When I had my hamburger back – with bacon, not cheese – and Mama Dog had her steak back – somewhat less raw – it looked like we might finally end up with a passable lunch. Mama Dog did the best she could with the steak. She wondered what had been done to cook it further. “Probably popped it in the microwave for a few seconds,” I suggested helpfully. She made a face. I took a couple of bites of my hamburger and made a face myself. I pulled the top bun off; it was plain. I pulled the bottom, and it wouldn’t come. I wedged it out with a fork. Sure enough. It was glued to the burger with a layer of that most disgusting yet most inevitable of condiments, the demon mayonnaise.
“Should I barf?” I wondered. No, probably that wouldn’t help.
Mama Dog commiserated. She’s on edge every time I order a hamburger, having seen how often such a simple order gets fucked up. When she orders for me she employs a system of redundancy: “One hamburger absolutely plain without anything and no nothing on it at all nohow.” Obstinately, I keep it simple. “Just meat and bun,” I’ll say. I don’t see any ambiguity in that order. Take some meat. Put it on a bun. No – stop! – don’t
put other things on it! I suppose there’s perversity in my perseverance. I just can’t believe people think I mean “Just meat and bun except of course for the mayonnaise.” “Just meat and bun except for the other disgusting crap that you want to throw on it.” “Just meat and bun and of course unless I say ‘don’t load it up with bull semen and donkey turds,’ you can’t possibly know I didn’t want them.” How can an order as simple as “Just meat and bun” be so universally baffling? I don’t get it, but apparently it is.
Mama Dog was sorrowful. The sanctity of the meal is a big thing for her, and my dining misfortunes tend to hit her harder than they do me. I said not to worry, that I’d send it back, but that I was done eating. “Maybe they’ll give you a refund,” MDD said, not quite getting the subtext. “Oh, they’ll give me a refund,” I said. No way was this hamburger getting paid for.

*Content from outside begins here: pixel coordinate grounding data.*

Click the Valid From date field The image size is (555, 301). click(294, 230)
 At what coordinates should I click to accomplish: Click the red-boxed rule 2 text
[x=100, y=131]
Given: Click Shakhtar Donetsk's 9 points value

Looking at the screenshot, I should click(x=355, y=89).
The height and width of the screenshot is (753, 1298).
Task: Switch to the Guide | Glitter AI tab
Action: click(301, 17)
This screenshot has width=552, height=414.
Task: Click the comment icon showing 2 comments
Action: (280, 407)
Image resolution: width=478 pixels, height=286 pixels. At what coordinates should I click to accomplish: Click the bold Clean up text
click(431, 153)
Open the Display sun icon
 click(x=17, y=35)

When the waiter came back, I handed him my burger, pointing out that it had mayonnaise on it. He looked surprised, shocked, confused. “You didn’t say no mayonnaise,” he said. Uh-huh. “I said ‘just meat and bun,’” I told him, hoping that perhaps he might in future grasp the meaning of those words when spoken by a fellow condiment-loather. “Don’t bother replacing it.” I really had lost my appetite. “I’ll take it off the bill.” he said crisply, the soundest bit of customer service he’d managed through the lunch.

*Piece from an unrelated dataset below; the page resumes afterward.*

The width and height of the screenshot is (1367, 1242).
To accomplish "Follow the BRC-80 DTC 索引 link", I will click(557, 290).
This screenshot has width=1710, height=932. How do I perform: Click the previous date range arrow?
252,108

I told Mama Dog I was a little disappointed that he’d done the right thing. I’d been looking forward to having him give me an argument so I could try out the Dingo Manoeuvre: “No, I’m not paying for it. You can call the cops if you want. I’ll be calling the AARP Newsletter.”
Post-tsunami postscript: How long, do you think, before the Bush “Administration” declares a War on Weather?